» **Consigne**: Reformulez sous forme de liste le paragraphe de la chronique financière qui commence par « Les prix des maisons », en gardant ses faits principaux.

--- Texte ---

La Chronique Agora

Quatre dictons financiers pour investisseur averti

** Hier, nous essayions d’expliquer Le Monde selon la Chronique Agora à nos nouveaux lecteurs potentiels. Aujourd’hui, nous continuons notre explication — en partie pour que les nouveaux venus comprennent mieux… et en partie pour nous rappeler de quoi diable nous sommes en train de parler.

* Le rebond se poursuit. Les marchés font l’opinion, disent les vétérans de Wall Street. Après neuf semaines de hausse des cours, les gens commencent à voir le monde différemment. Simplifions : il ne semble de loin plus aussi épouvantable qu’il y a quelques mois de ça.

* Les prix des maisons — même s’ils ne grimpent pas — ne chutent pas aussi rapidement qu’avant. Et si les gens perdent encore leurs emplois, ils ne sont plus autant à les perdre chaque mois qu’au début de l’année. Cela pousse de nombreux commentateurs à croire que les gigantesques efforts de renflouage/relance des gouvernements fonctionnent enfin.

--- Données fournies ---

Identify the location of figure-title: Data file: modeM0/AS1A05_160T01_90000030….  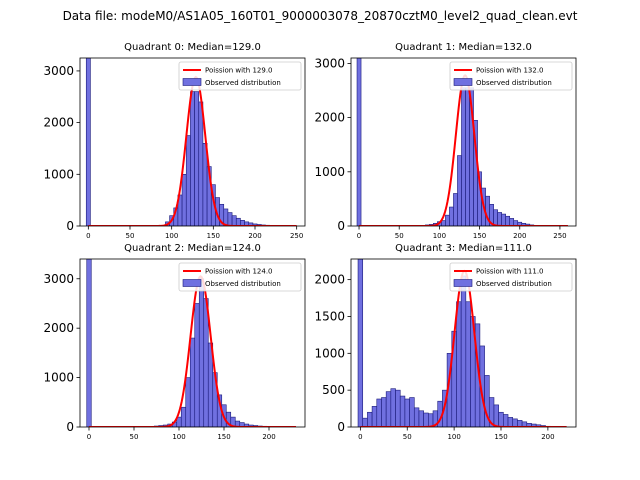
(320, 16).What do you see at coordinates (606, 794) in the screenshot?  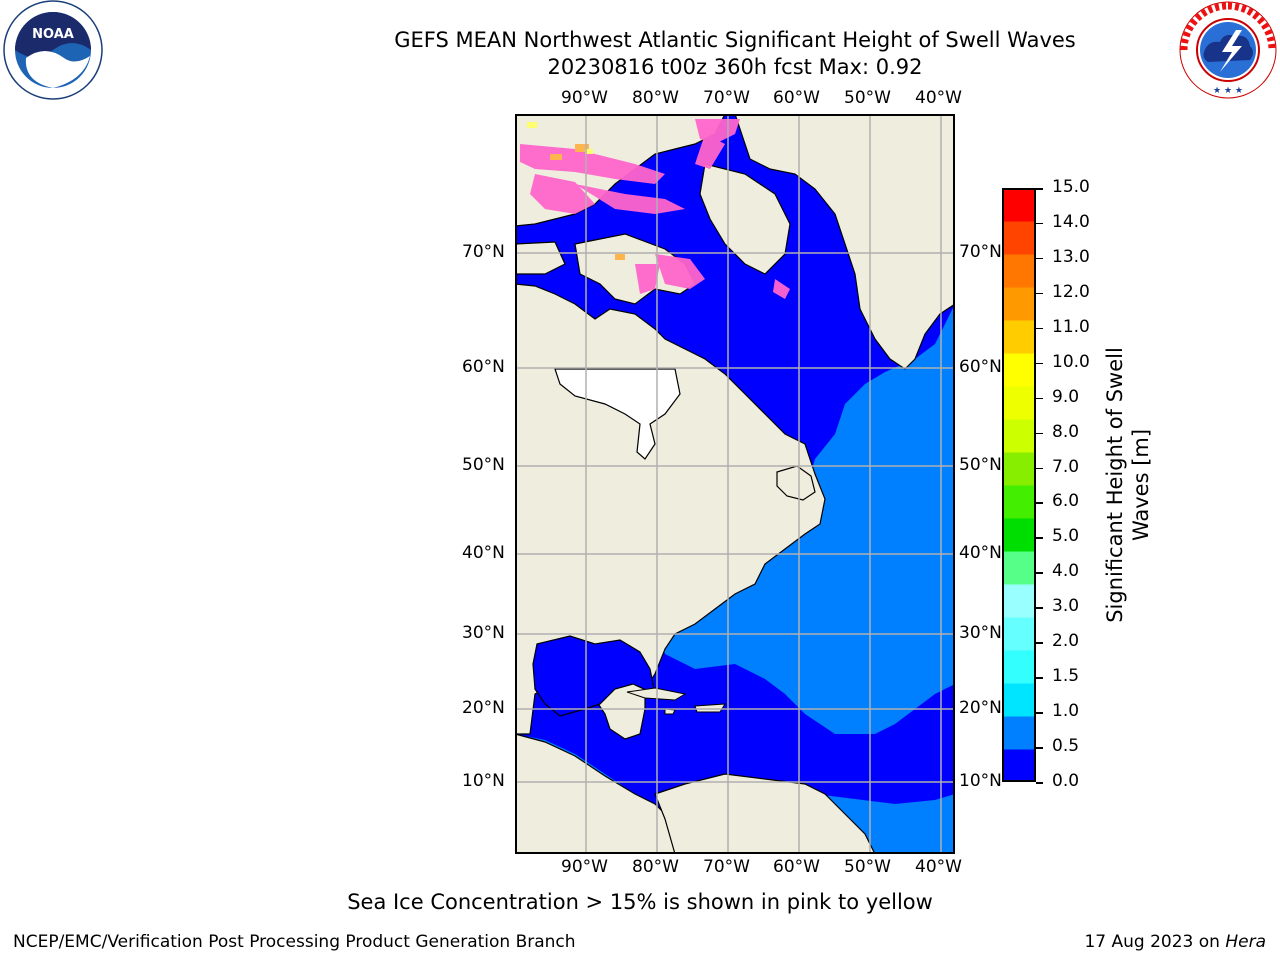 I see `land-south-america` at bounding box center [606, 794].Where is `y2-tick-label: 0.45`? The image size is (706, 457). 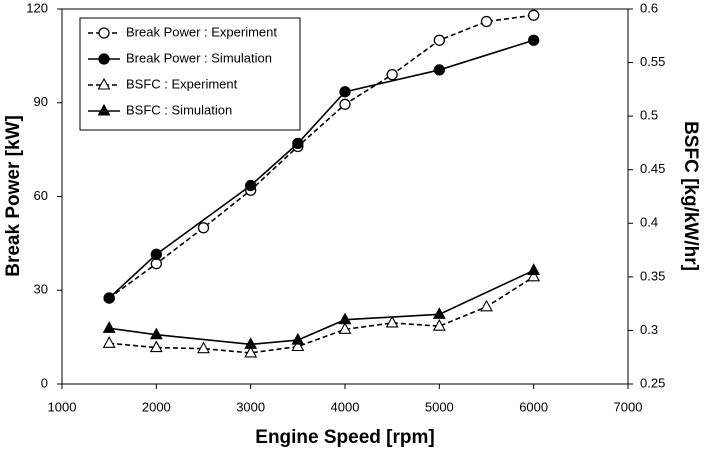 y2-tick-label: 0.45 is located at coordinates (652, 168).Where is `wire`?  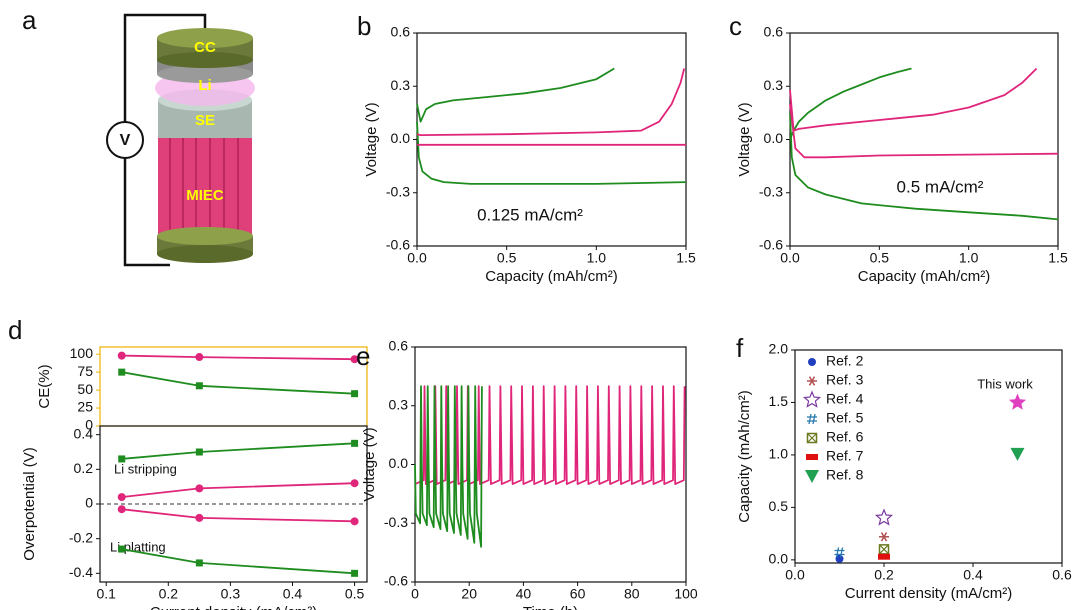 wire is located at coordinates (165, 140).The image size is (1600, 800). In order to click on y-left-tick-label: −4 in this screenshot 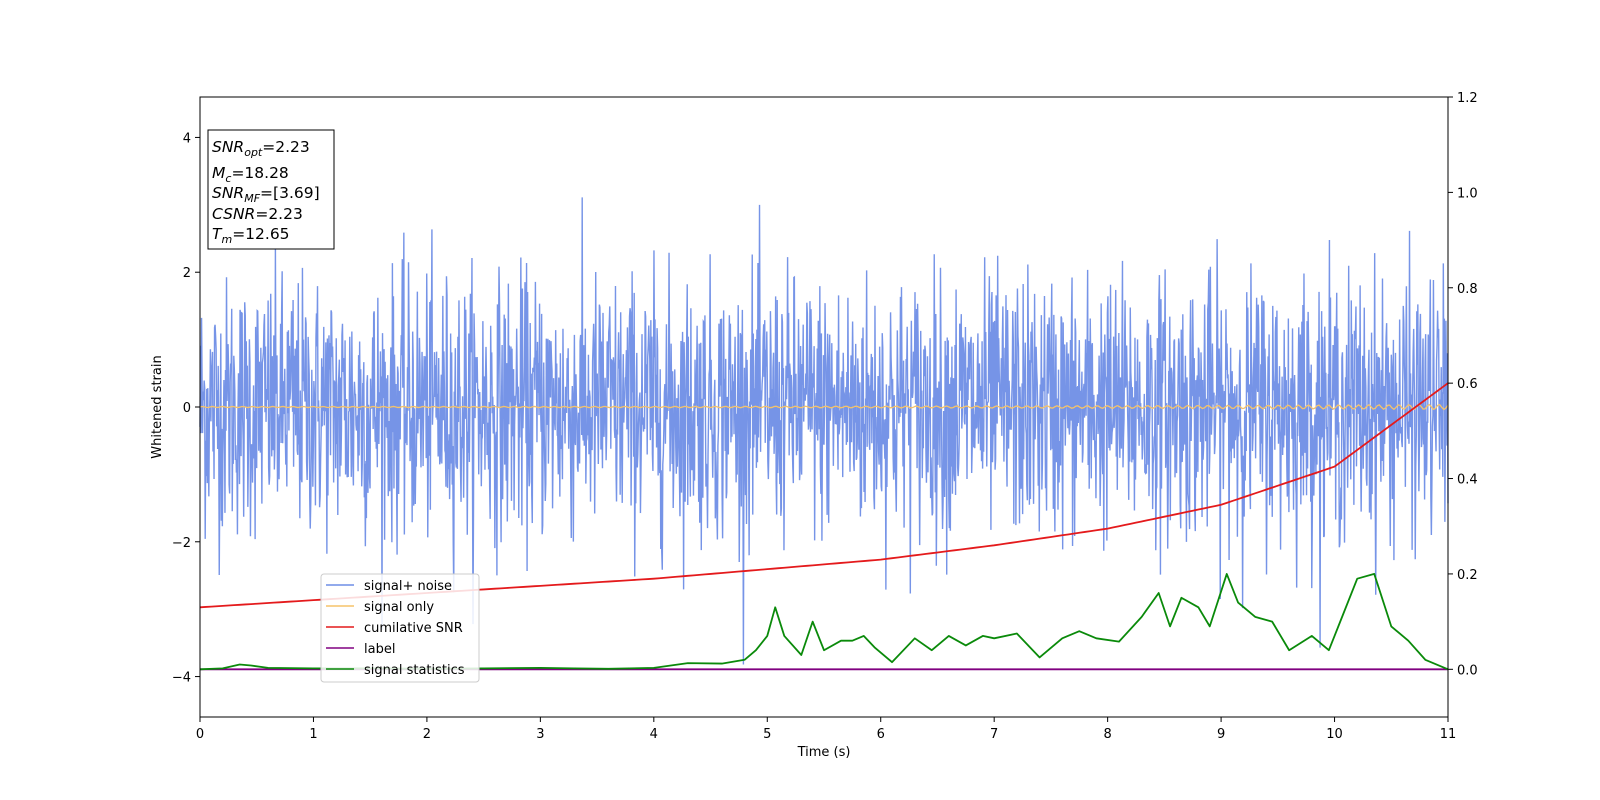, I will do `click(182, 678)`. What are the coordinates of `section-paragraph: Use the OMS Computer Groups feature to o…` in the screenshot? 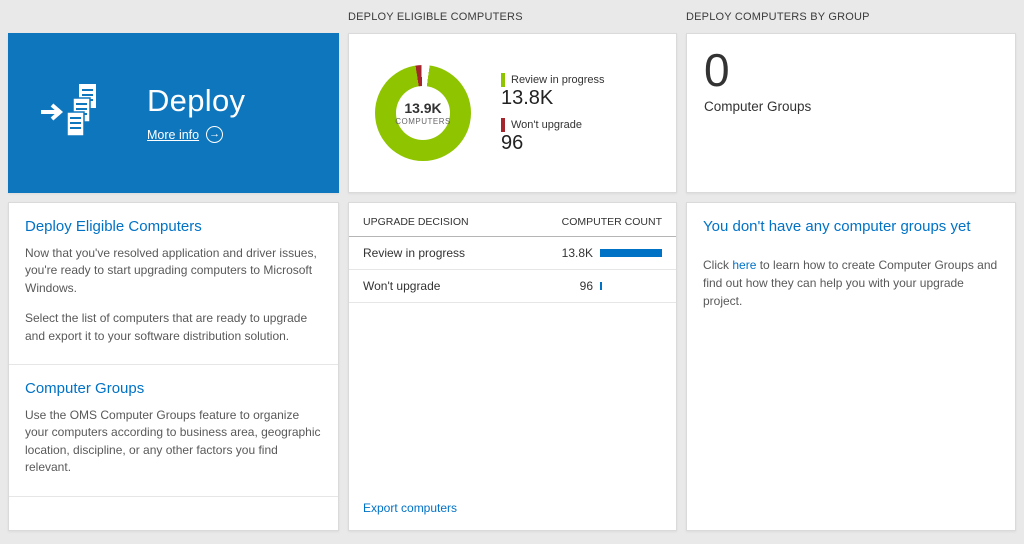 It's located at (173, 441).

---

» **Réponse rédigée**:
- Les prix des maisons ne montent pas, mais ils baissent moins vite qu'avant.
- Des gens perdent encore leur emploi, mais moins nombreux chaque mois qu'au début de l'année.
- Pour cette raison, de nombreux commentateurs croient que les énormes efforts de renflouage et de relance des gouvernements fonctionnent enfin.